● **TASK DETAILS**
Output the lines of the entries below beginning at the one with "Instruction: Click the" and ending with the last, exactly as written and without pictures.

● **SOURCE MATERIAL**
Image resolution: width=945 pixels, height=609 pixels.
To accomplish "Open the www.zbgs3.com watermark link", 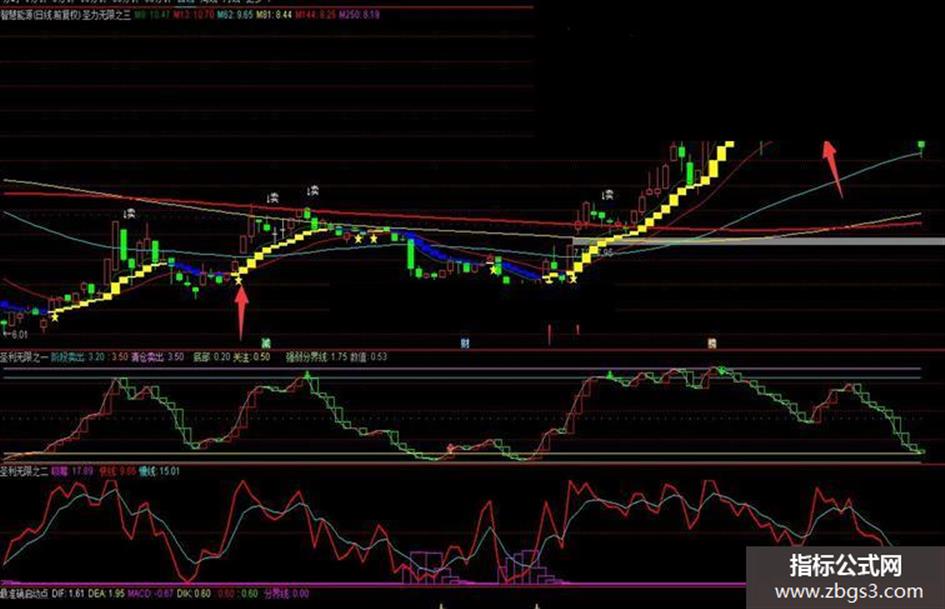I will point(849,592).
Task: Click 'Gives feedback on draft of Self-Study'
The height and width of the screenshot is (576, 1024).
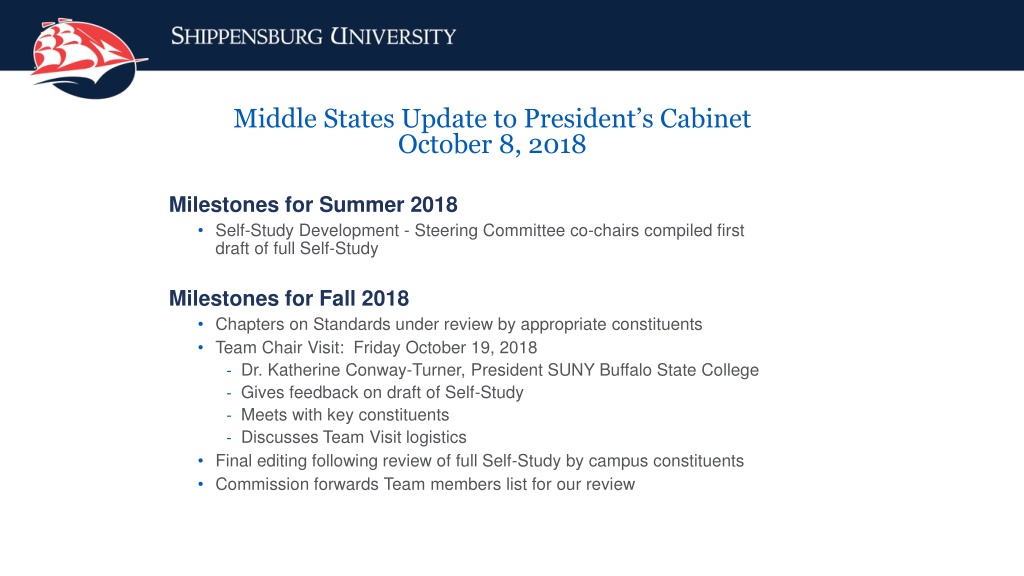Action: pyautogui.click(x=382, y=392)
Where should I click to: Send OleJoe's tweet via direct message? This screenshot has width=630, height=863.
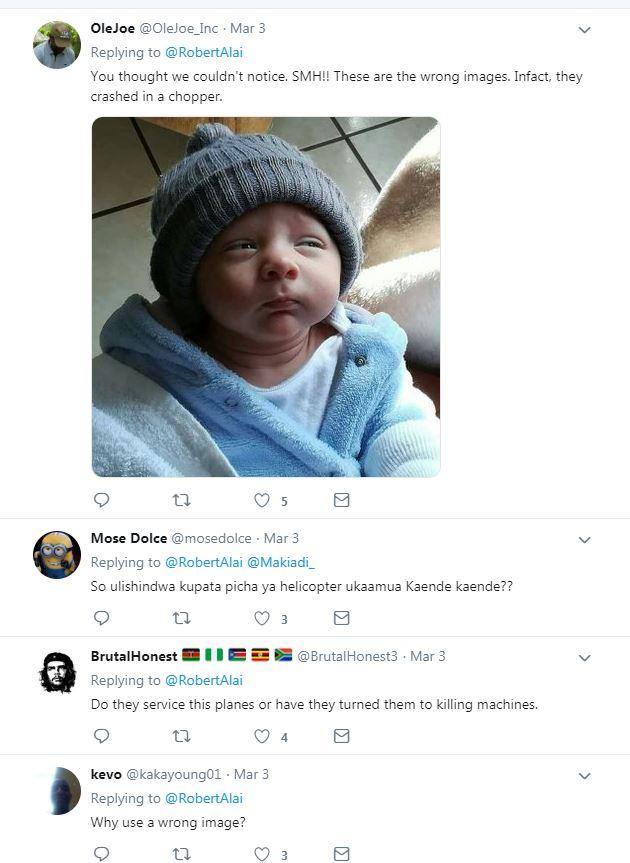(x=342, y=500)
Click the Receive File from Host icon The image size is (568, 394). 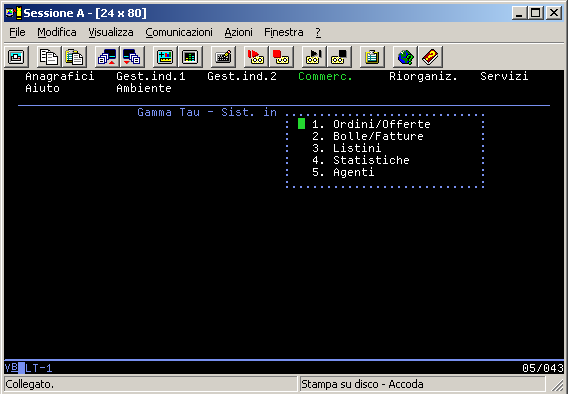[132, 57]
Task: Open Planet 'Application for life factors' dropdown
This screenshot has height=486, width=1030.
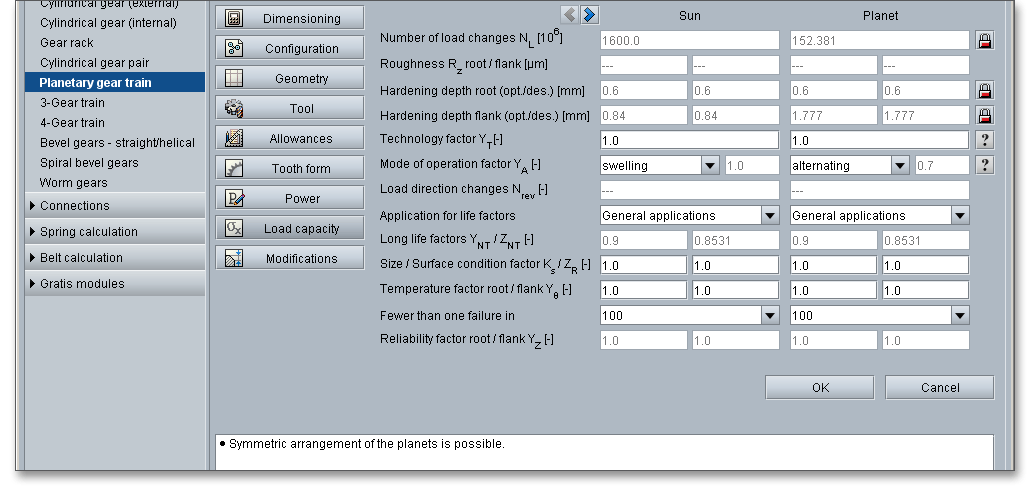Action: (960, 216)
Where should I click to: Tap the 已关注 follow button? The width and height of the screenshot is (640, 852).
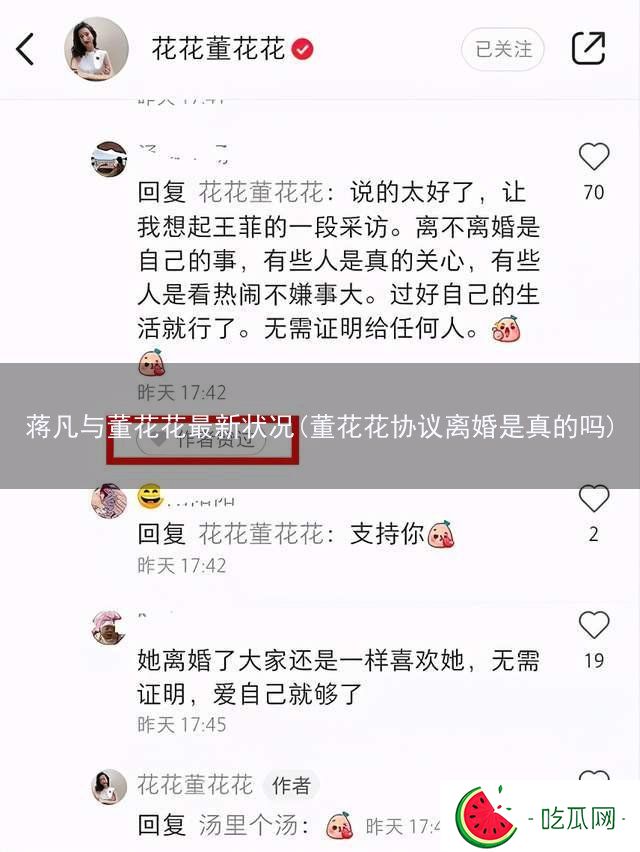503,49
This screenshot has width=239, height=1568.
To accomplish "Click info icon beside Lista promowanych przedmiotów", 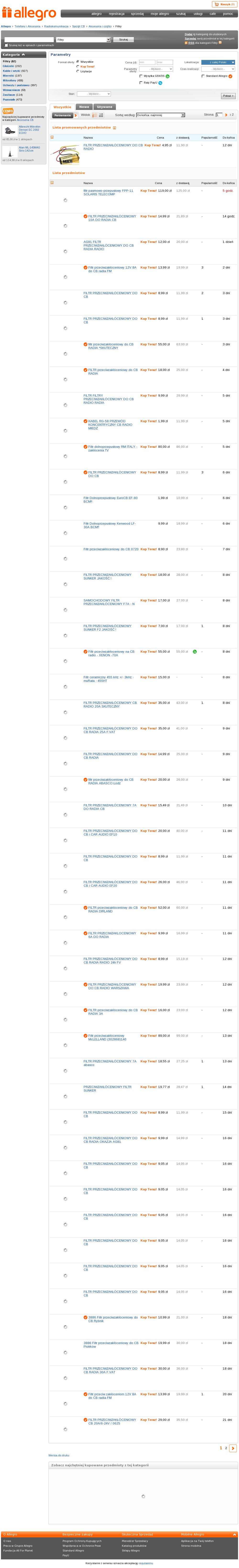I will click(114, 128).
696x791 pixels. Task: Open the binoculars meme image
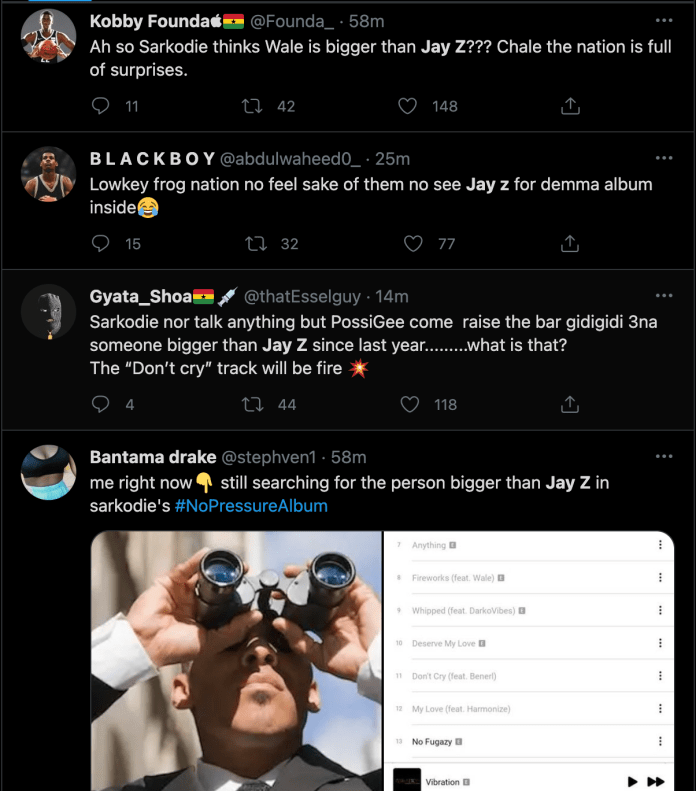click(x=237, y=661)
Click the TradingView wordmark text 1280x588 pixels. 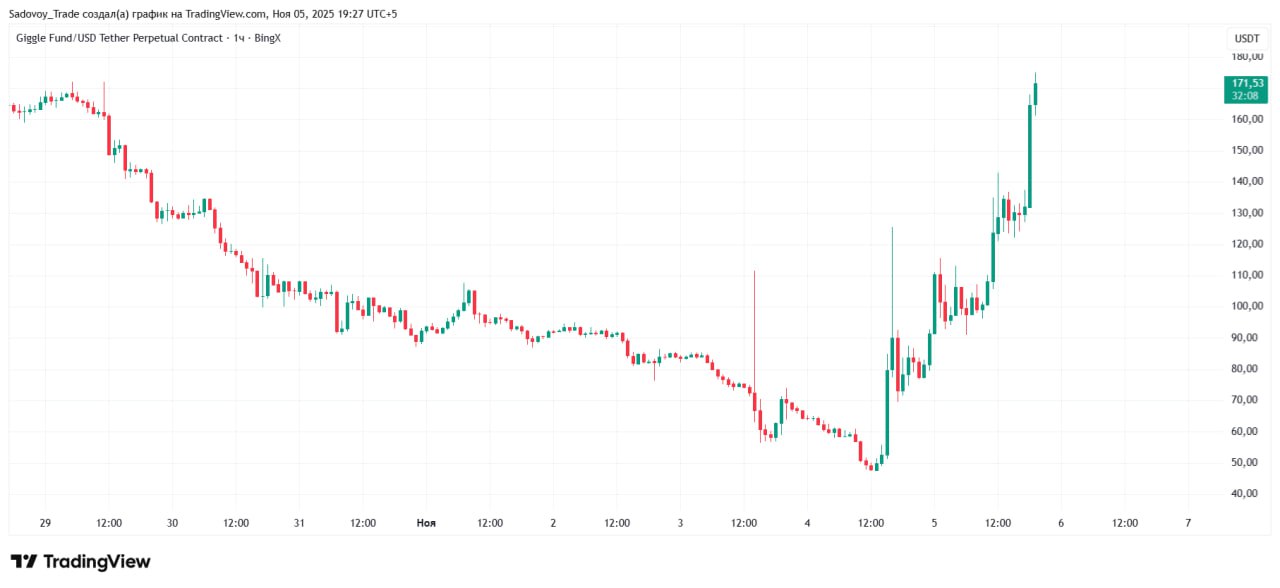pos(97,562)
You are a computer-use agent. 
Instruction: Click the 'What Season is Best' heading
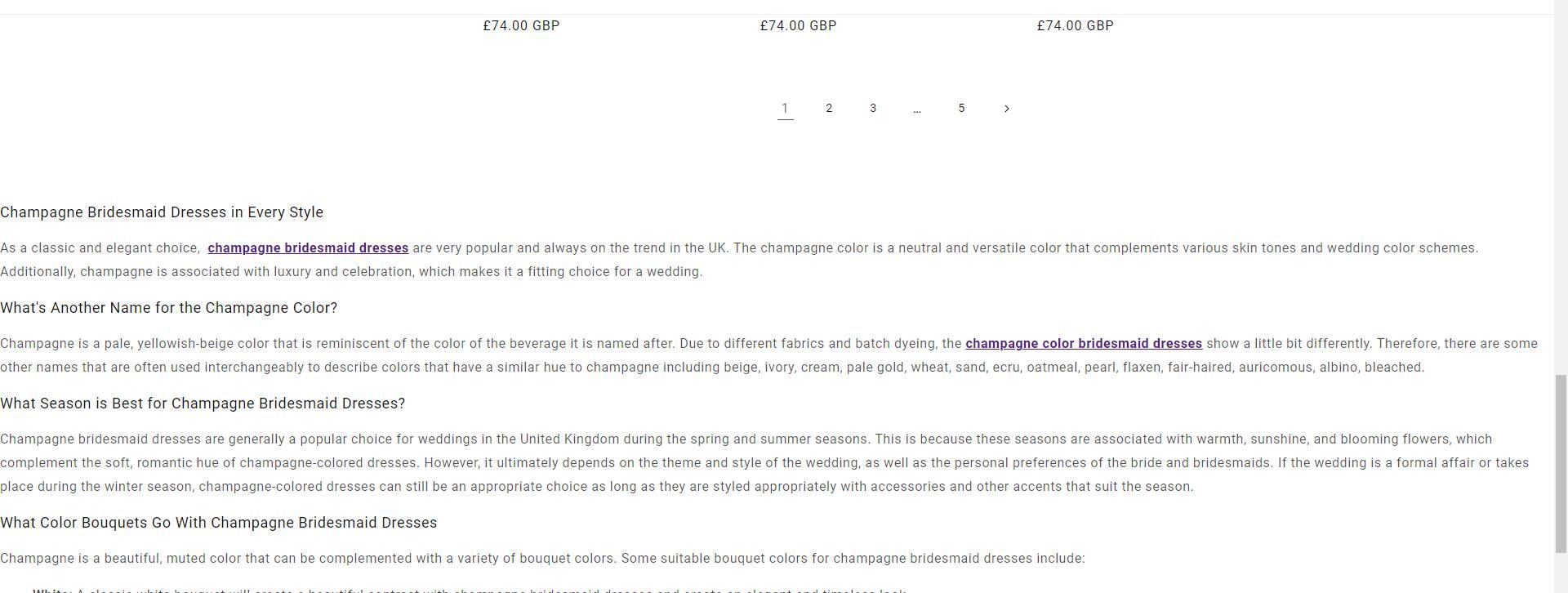[x=203, y=404]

● **EXERCISE OUTPUT**
Instruction: Click the 'What Season is Best' heading
[x=203, y=404]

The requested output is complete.